=== TASK ===
Copy the part of the PD SURG trial text below from "The primary endpoint" up to and including "(Dementia Rating Scale-II)", word for word.

=== EXCERPT ===
···
PD SURG

A large randomised assessment of the relative clinical and cost-effectiveness of surgery for Parkinson's disease.

The PD SURG trial was a large, pragmatic, multicentre “real-life” randomised trial to evaluate the role of surgery as therapy for PD. The fundamental question being addressed in this trial was if early surgery provides more or less effective long-term control than medical therapy with surgery deferred for as long as possible?

The main results were published in 2010:

Williams W, Gill S, Varma T, Jenkinson C, Quinn N, Mitchell R, Scott R, Ives N, Rick C, Daniels J, Patel S, Wheatley K; PD SURG Collaborators Group. Deep brain stimulation plus best medical therapy versus best medical therapy alone for advanced Parkinson's disease (PD SURG trial): a randomised, open-label trial. Lancet Neurol. 2010 Jun; 9(6): 581–591.

Further work related to this trial has also been published:

Mathers J, Rick C, Jenkinson C, Garside R, Pall H, Mitchell R, Bayliss S, Jones L. Patients' experiences of deep brain stimulation for Parkinson's disease: a qualitative systematic review and synthesis. BMJ Open. 2016;6(6):e011525.

McIntosh E, Gray A, Daniels J, Gill S, Ives N, Jenkinson C, Mitchell R, Pall H, Patel S, Quinn N, Rick C, Wheatley K, Williams A; PD SURG Collaborators Group. Cost-utility analysis of deep brain stimulation surgery plus best medical therapy versus best medical therapy in patients with Parkinson's: Economic evaluation alongside the PD SURG trial. Mov Disord. 2016.

 

This trial closed to recruitment in December 2006, recruiting 366 patients from 13 NHS centres across the UK. The PD SURG trial was sponsored by grants from the UK Medical Research Council and Parkinson's UK.


Design

PD SURG was a large, pragmatic, multicentre “real-life” randomised trial to evaluate the role of surgery as therapy for PD. The fundamental question addressed in this trial was:

Does early surgery provide more or less effective long-term control than medical therapy (with surgery deferred for as long as possible)?

In order to obtain the large number of patients needed to provide reliable answers, and to maximise the clinical relevance of the findings, the trial was designed to fit in with routine practice as far as possible and to impose minimal additional workload by keeping extra clinic-based tests and evaluations to a minimum (the majority of assessments were by postal questionnaires to patients and carers).

Aim

The aims of the study were to determine reliably whether early surgery is more effective than deferred surgery for advanced PD.

Setting

Across 13 hospitals in the UK able to supply DBS surgery.  The success of the trial depended entirely on the whole-hearted collaboration of many surgeons, neurologists, nurses and others.

Measurement & Outcomes

The primary endpoint was the patient’s self-evaluation of their functional status using the PDQ-39 questionnaire.

Secondary endpoints evaluating other aspects of functioning, as well as safety, included:

  •  Quality of Life (EuroQol).
  •  Cognitive decline (Dementia Rating Scale-II)
  •  Clinical assessment of functioning (UPDRS, Hoehn & Yahr stage).
  •  Neuropsychological evaluation
  •  Carer psychological wellbeing (SF-36)
  •  Health Economics.
  •  Toxicity and side-effects, including mortality rates.
···
=== DATA FOR REVIEW ===
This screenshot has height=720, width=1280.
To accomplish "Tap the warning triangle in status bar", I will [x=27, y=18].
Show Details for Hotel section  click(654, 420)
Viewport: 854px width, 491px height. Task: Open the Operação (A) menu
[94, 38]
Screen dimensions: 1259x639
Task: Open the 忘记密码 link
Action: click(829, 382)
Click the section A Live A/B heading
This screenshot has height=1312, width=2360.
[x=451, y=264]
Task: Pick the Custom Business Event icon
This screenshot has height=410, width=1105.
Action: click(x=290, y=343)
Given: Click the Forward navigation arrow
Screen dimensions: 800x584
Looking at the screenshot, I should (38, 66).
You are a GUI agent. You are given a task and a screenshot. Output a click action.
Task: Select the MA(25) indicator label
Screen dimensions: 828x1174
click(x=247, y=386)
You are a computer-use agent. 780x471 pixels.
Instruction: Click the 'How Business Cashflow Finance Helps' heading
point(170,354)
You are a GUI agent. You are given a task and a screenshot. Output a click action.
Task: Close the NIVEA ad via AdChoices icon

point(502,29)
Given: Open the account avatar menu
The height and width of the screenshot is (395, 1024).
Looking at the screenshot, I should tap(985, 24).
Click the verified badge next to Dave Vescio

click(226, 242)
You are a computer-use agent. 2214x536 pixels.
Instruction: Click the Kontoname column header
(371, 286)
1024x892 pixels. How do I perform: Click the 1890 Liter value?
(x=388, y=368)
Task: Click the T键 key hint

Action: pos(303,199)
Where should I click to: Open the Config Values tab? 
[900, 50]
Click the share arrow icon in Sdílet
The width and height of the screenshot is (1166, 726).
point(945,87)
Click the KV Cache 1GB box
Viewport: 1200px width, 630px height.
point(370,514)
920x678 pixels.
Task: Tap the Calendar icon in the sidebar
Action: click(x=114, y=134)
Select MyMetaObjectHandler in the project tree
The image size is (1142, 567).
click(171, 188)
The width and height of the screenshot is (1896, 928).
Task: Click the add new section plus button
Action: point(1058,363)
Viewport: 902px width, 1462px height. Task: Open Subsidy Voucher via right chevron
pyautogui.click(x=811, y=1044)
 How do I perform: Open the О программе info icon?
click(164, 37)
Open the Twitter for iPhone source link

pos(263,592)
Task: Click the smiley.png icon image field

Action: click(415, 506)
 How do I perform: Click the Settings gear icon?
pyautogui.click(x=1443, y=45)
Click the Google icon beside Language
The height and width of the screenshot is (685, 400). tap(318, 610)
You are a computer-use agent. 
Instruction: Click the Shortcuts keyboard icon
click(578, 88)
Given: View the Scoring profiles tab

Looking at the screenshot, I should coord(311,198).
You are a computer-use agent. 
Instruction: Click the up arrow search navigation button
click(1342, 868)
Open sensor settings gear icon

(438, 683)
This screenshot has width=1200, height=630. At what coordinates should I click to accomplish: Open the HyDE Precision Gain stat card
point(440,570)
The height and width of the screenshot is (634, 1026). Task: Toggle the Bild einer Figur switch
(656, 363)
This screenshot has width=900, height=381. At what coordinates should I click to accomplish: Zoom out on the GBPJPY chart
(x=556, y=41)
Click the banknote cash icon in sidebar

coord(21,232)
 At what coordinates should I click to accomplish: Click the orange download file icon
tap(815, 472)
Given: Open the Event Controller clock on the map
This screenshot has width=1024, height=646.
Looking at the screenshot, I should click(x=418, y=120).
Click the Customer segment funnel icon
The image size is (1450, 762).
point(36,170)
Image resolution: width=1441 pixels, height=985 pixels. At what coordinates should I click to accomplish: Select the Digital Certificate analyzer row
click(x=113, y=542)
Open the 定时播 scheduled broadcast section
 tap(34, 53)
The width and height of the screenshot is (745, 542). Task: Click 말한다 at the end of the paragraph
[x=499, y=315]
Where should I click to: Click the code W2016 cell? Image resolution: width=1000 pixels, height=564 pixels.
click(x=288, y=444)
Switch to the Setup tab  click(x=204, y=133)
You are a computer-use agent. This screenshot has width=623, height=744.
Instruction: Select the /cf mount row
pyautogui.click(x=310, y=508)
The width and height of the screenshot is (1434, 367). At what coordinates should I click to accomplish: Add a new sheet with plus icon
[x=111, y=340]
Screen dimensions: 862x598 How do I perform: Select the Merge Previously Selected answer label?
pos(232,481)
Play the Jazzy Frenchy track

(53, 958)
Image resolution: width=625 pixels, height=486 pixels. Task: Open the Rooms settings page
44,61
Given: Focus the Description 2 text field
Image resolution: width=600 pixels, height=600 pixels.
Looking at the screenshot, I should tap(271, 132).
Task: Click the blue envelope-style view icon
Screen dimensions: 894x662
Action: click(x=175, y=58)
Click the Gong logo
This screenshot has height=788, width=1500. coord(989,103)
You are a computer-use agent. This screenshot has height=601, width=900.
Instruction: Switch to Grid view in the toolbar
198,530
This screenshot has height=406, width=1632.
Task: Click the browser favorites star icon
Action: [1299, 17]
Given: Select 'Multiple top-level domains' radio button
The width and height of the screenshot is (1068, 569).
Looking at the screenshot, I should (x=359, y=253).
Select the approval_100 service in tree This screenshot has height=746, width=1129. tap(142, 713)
···
=== SOLUTION BELOW ===
The primary endpoint was the patient’s self-evaluation of their functional status using the PDQ-39 questionnaire.

Secondary endpoints evaluating other aspects of functioning, as well as safety, included:

  •  Quality of Life (EuroQol).
  •  Cognitive decline (Dementia Rating Scale-II)